The biggest problem the Linux kernel has today is that innovation is really slowed down because Linux is running everywhere: smartphones, servers, embedded devices, etc. This is why the Linux kernel has to be very stable. Normally, changes in kernel behavior would require kernel modules to extend functionality. Kernel modules are difficult to maintain because there are changes with each kernel revision that can often break compatibility. Also, fiddling with kernel modules is not recommendable as it could introduce bugs in kernel space which can be fatal. This slows down kernel development significantly. The Linux kernel has over 30 million lines of code and making a change can take months or even years just to get it merged upstream, thus decreasing the rate of innovation. On the other hand, the operating system has always been an ideal place to implement observability, security, and networking functionality due to the kernel’s privileged ability to oversee and control the entire system.
eBPF is changing that by making the Linux kernel programmable in a safe and efficient manner. It allows us to add code in the operating system to change the behavior of the kernel and implement functionality dynamically, which makes execution up to 10x faster and more efficient. It can even interact with internal operating system APIs not available in user space. eBPF therefore allows extensibility at a layer where normally it would be very difficult to implement. This has led to a wave of eBPF-based projects covering a wide array of use cases, including next-generation networking, observability, and security functionality. With eBPF, you can isolate the risk and extend kernel functionality safely. You also do not need to recompile the kernel and restart the system to deploy or revert changes in eBPF applications. A further advantage of eBPF is that we do not need to poll for the events that we are interested in monitoring, our program will automatically be run via hooks when the event is triggered.
As eBPF runs inside the kernel, it has significant performance advantages than running applications in user space that would invoke system calls on the kernel API. The overhead of context switching between user space and kernel space is too much to run monitoring and network filtering tools. In addition, there is an upper limit to the rate of system calls allowed which may be the bottleneck for many high intensive monitoring applications. eBPF can make early decisions receiving input from devices the kernel is managing and allows installing hooks into any of these devices and these hooks can have links back to programs running in user space.

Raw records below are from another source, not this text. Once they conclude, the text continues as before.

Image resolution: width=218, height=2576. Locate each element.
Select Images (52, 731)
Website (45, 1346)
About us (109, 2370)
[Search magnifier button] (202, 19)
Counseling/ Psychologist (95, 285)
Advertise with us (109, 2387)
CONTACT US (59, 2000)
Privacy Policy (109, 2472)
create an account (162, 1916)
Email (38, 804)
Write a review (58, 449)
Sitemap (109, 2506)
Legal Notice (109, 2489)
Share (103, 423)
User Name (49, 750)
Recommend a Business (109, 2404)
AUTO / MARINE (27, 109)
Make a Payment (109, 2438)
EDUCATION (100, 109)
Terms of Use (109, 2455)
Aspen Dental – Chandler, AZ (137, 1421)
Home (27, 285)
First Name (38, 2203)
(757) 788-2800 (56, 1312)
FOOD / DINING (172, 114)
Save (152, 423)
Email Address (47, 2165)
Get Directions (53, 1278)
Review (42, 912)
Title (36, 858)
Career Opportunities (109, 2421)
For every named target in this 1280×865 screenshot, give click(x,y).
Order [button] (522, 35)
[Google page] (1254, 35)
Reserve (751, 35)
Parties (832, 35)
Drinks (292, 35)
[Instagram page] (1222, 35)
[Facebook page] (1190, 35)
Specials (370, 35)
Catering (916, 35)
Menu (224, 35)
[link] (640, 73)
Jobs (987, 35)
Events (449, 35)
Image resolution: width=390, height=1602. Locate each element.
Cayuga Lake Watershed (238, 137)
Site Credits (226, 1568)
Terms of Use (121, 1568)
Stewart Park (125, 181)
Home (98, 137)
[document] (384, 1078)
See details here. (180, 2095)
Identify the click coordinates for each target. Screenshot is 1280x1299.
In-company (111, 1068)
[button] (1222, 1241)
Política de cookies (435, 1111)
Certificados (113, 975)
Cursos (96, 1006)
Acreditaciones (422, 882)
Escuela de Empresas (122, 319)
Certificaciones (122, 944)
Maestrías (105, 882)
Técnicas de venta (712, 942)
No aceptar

eBPF was historically only in the Linux kernel, but due to its advantages and use cases, it is not Linux-specific anymore, as it has also been successfully ported to Windows by Microsoft.
Use cases
There are many projects around observability and traffic monitoring that have proven how powerful this technology is.
- Network Filtering - eBPF can enforce network rules such as egress filtering for loss prevention or content filtering in the kernel level. It is also used for inspecting packets, modifying network packets on the fly or rerouting them.
- Observability - eBPF can see traffic from any device on the server and the behavior of any process in the process tree. As applications are broken down into microservices, it becomes increasingly difficult to implement observability in user land. Using eBPF, it allows user space processes such as system monitor, network monitor and tracing tools to have kernel space point of view. This is an alternative to service meshes that use distributed tracing using sidecar proxies, which each add performance burden on the system. Instead, performing this at the kernel level is advantageous for improving overall system performance.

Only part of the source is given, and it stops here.